Activity list:
- 1) Answer these from the forum thread:
(a) Which name can the first poster find in the symbol table?
(b) What does "static" mean, according to the reply right after that post?
(c) What is BeaEngine 4.0 now compiled with?
- 2) Using the forum thread, explain why a name declared "static" is not going to be exported.
- 3) Duplicate everything in the forum thread from "that's true. With" down to "Just try :)", word for word.

Top of Source document

I can find invocation_name in the symbol table, but cannot find any of the others at all, even using the famous PEDUMP.exe.  Stumped!
If you love somebody, set them free.
If they return, they were always yours. If they don't, they never were..

clive

"static" means that it is local to the object in question, so it isn't going to be exported to pollute the namespace.
It could be a random act of randomness. Those happen a lot as well.

brixton

Interesting - so how come invocation_name is included?
edit:  I removed the 'static const' keywords (eg. char * const Program_name    = "GNU Ed";) and it still doesn't export them..
If you love somebody, set them free.
If they return, they were always yours. If they don't, they never were..

beatrix

Hi,

Just an answer to donkey. He says :

QuoteI have looked at BeaEngine, (as well as DiStorm but that was too language restrictive) a nice package with a very liberal license however there are some issues with GoAsm and the _Disasm@4 export (DLL version). Specifically it requires that you use the /mix switch and that has some adverse affects on the headers, Jeremy is looking at the bug. The lib file that comes with the distribution could not be read by GoAsm, the format was unrecognized

that's true. With the last version (4.0) of BeaEngine, it is not possible to link the lib to goasm program. It is quite annoying :) In fact, BeaEngine 4.0 is now compiled with MingW (gcc). I don't know why, GoAsm does not like lib built with gcc. I just try to use a version compiled with PellesC (original compiler used for BeaEngine) and now, GoAsm is linking properly (and you don't need to use /mix option !). Just try :)

Bottom of Source document
Top of Data under study

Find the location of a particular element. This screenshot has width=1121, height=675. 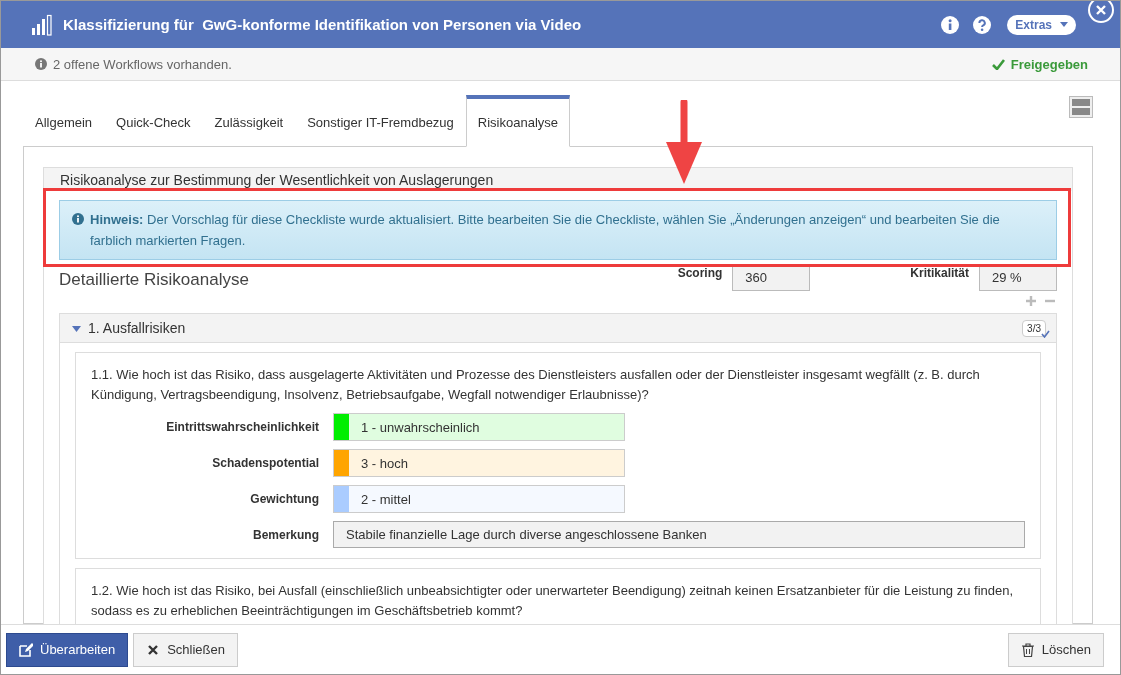

trash-icon is located at coordinates (1028, 650).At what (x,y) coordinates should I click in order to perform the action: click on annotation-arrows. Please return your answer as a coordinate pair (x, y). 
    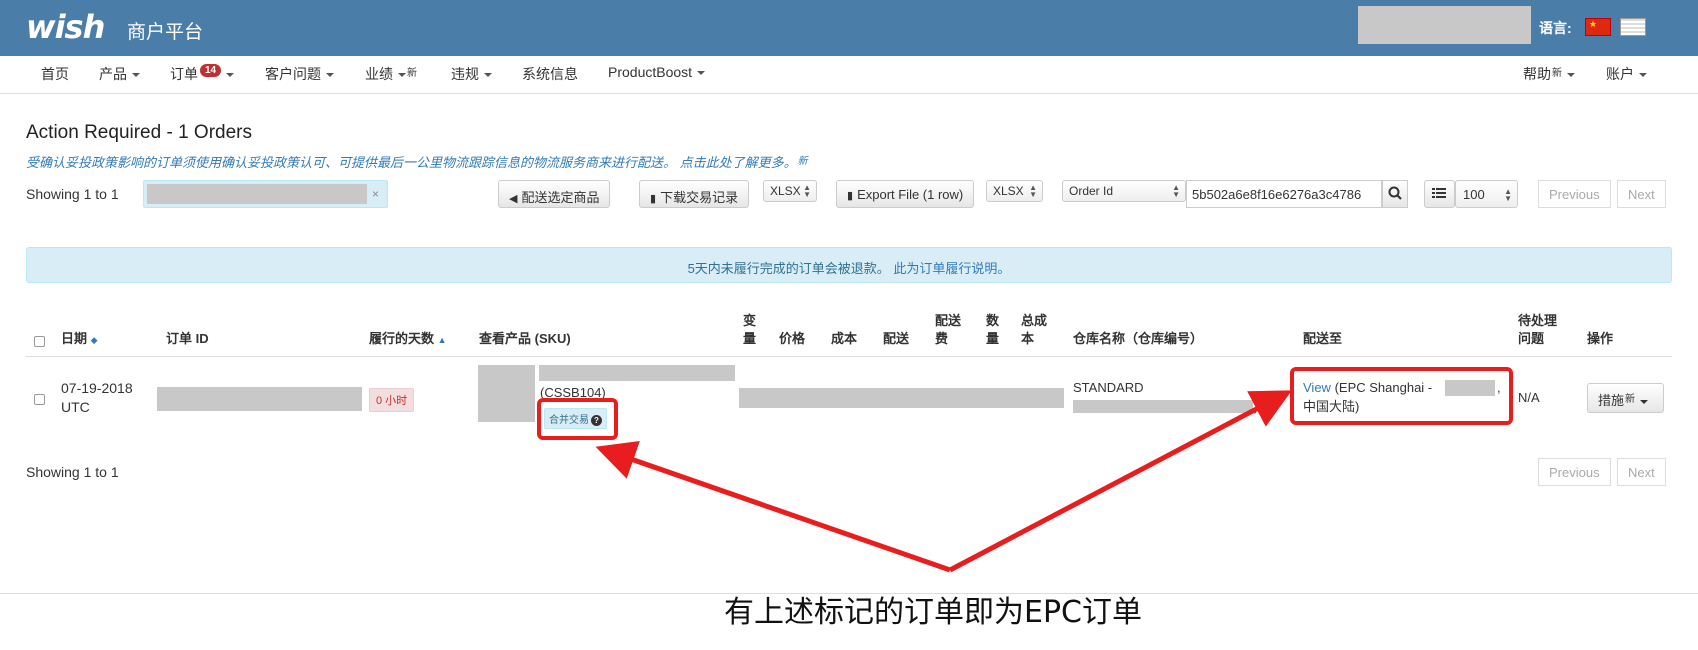
    Looking at the image, I should click on (944, 482).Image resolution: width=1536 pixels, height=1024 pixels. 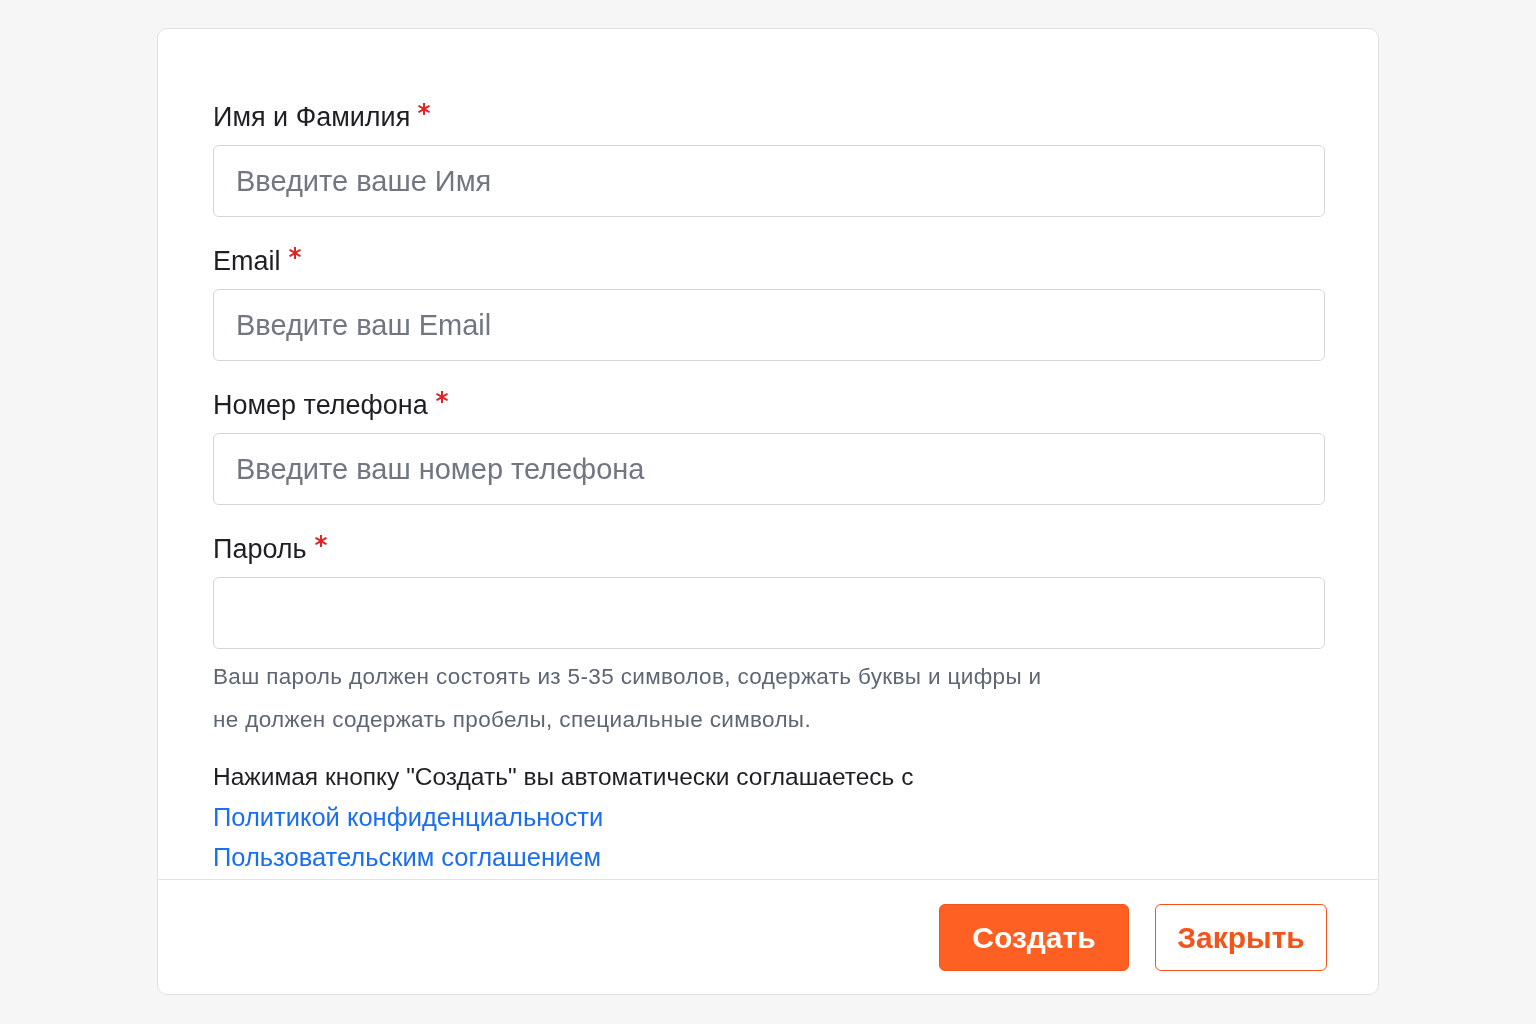 I want to click on input-field: Введите ваш номер телефона, so click(x=769, y=469).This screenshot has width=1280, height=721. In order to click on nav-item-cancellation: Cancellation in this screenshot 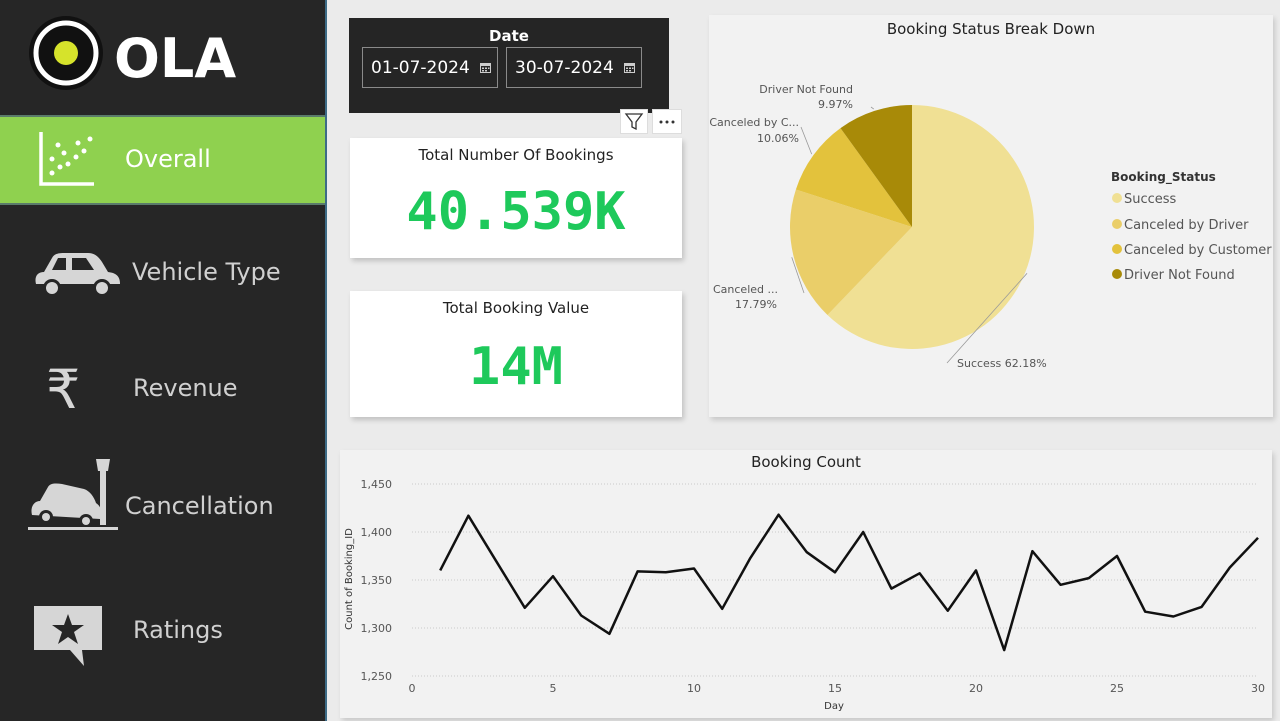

Bottom of Data under study

Expected results:
- 1)
(a) invocation_name
(b) It means the symbol is local to the object in question, so it is not exported to pollute the namespace.
(c) MingW (gcc)

- 2) "Static" makes the name local to the object in question. Because of that, it is not exported to pollute the namespace.

- 3)
that's true. With the last version (4.0) of BeaEngine, it is not possible to link the lib to goasm program. It is quite annoying :) In fact, BeaEngine 4.0 is now compiled with MingW (gcc). I don't know why, GoAsm does not like lib built with gcc. I just try to use a version compiled with PellesC (original compiler used for BeaEngine) and now, GoAsm is linking properly (and you don't need to use /mix option !). Just try :)